* **Exercise directions**:
Print all of the material below line for line with no changes, leaving out the pictures.
☆ ☆ ☆
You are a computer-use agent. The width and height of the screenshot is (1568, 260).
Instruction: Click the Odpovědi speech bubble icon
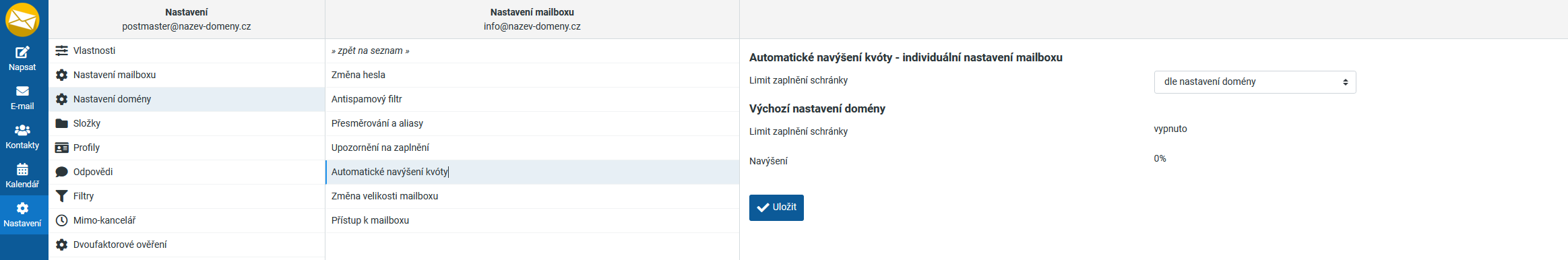[61, 172]
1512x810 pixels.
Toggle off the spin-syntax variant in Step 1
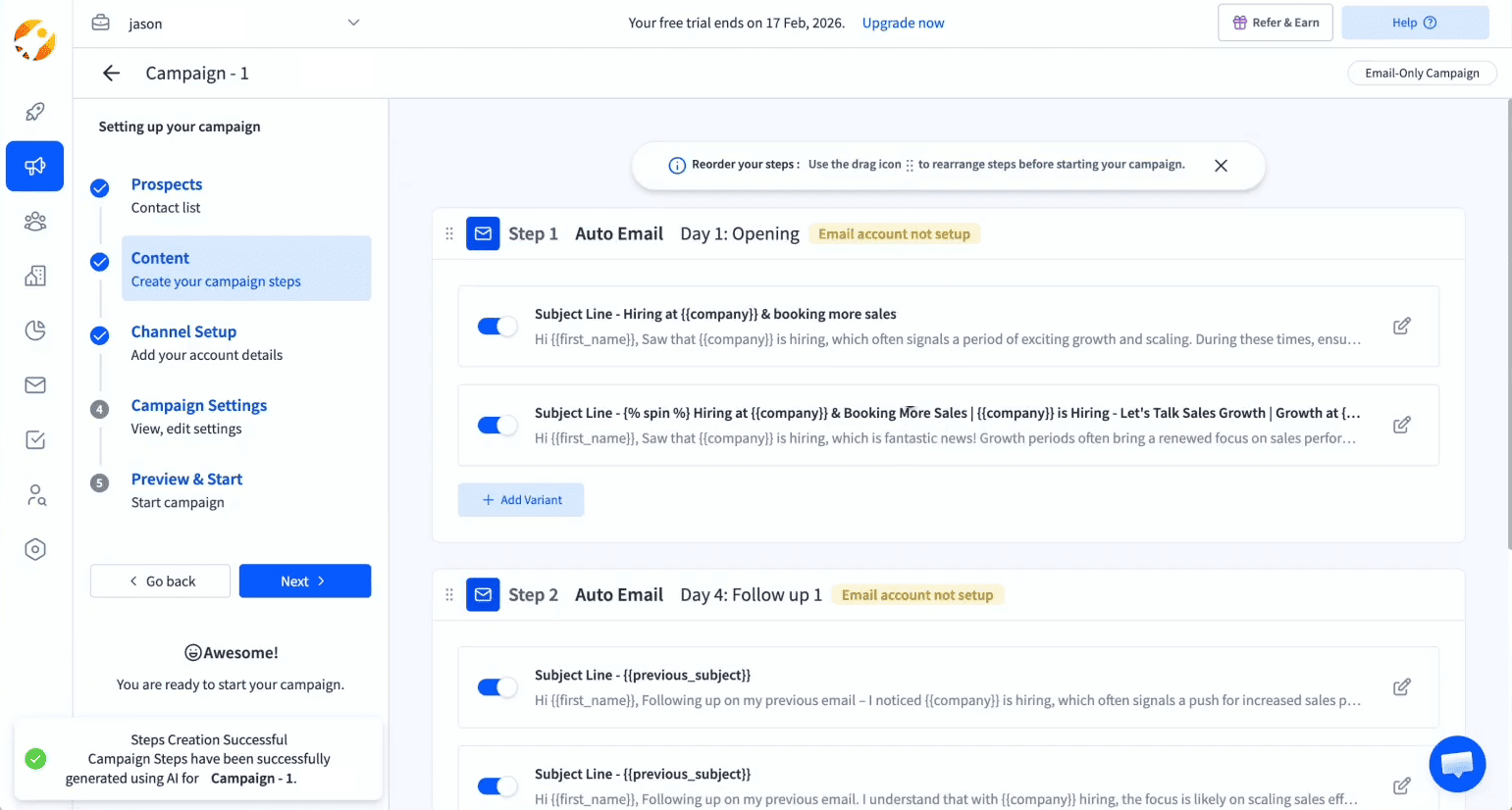coord(496,425)
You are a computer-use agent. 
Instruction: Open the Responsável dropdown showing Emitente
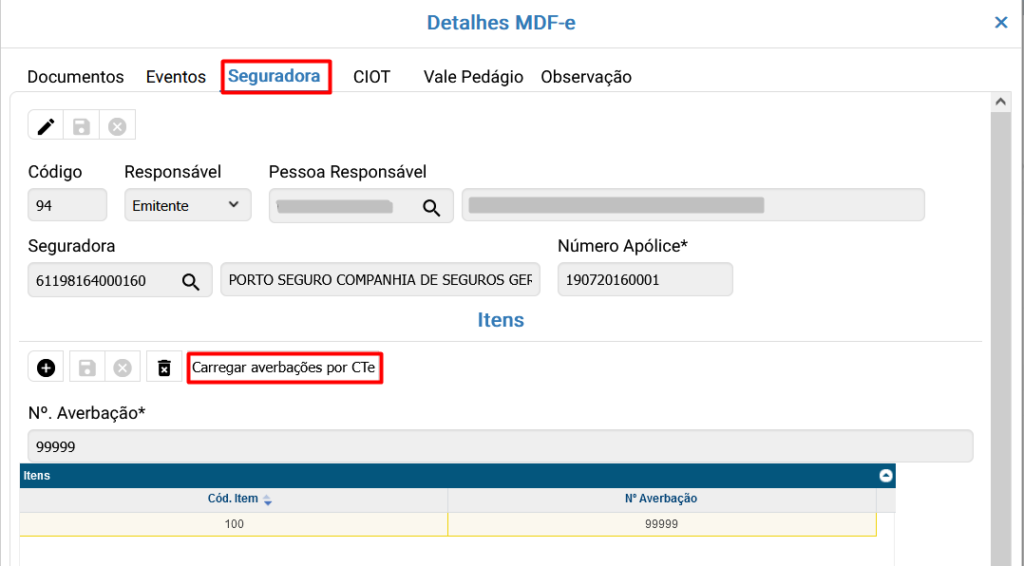pos(187,205)
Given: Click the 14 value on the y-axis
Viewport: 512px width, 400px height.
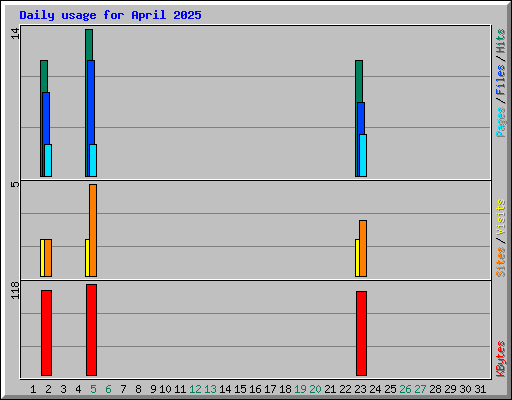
☆ ☆ ☆
* **Response below**:
You are a computer-use agent. The width and height of the screenshot is (1568, 260).
Instruction: Click the Odpovědi speech bubble icon
[61, 172]
1512x810 pixels.
Toggle off the spin-syntax variant in Step 1
coord(496,425)
You are a computer-use agent. 
Instruction: Open the Responsável dropdown showing Emitente
pos(187,205)
Given: Click the 14 value on the y-axis
Viewport: 512px width, 400px height.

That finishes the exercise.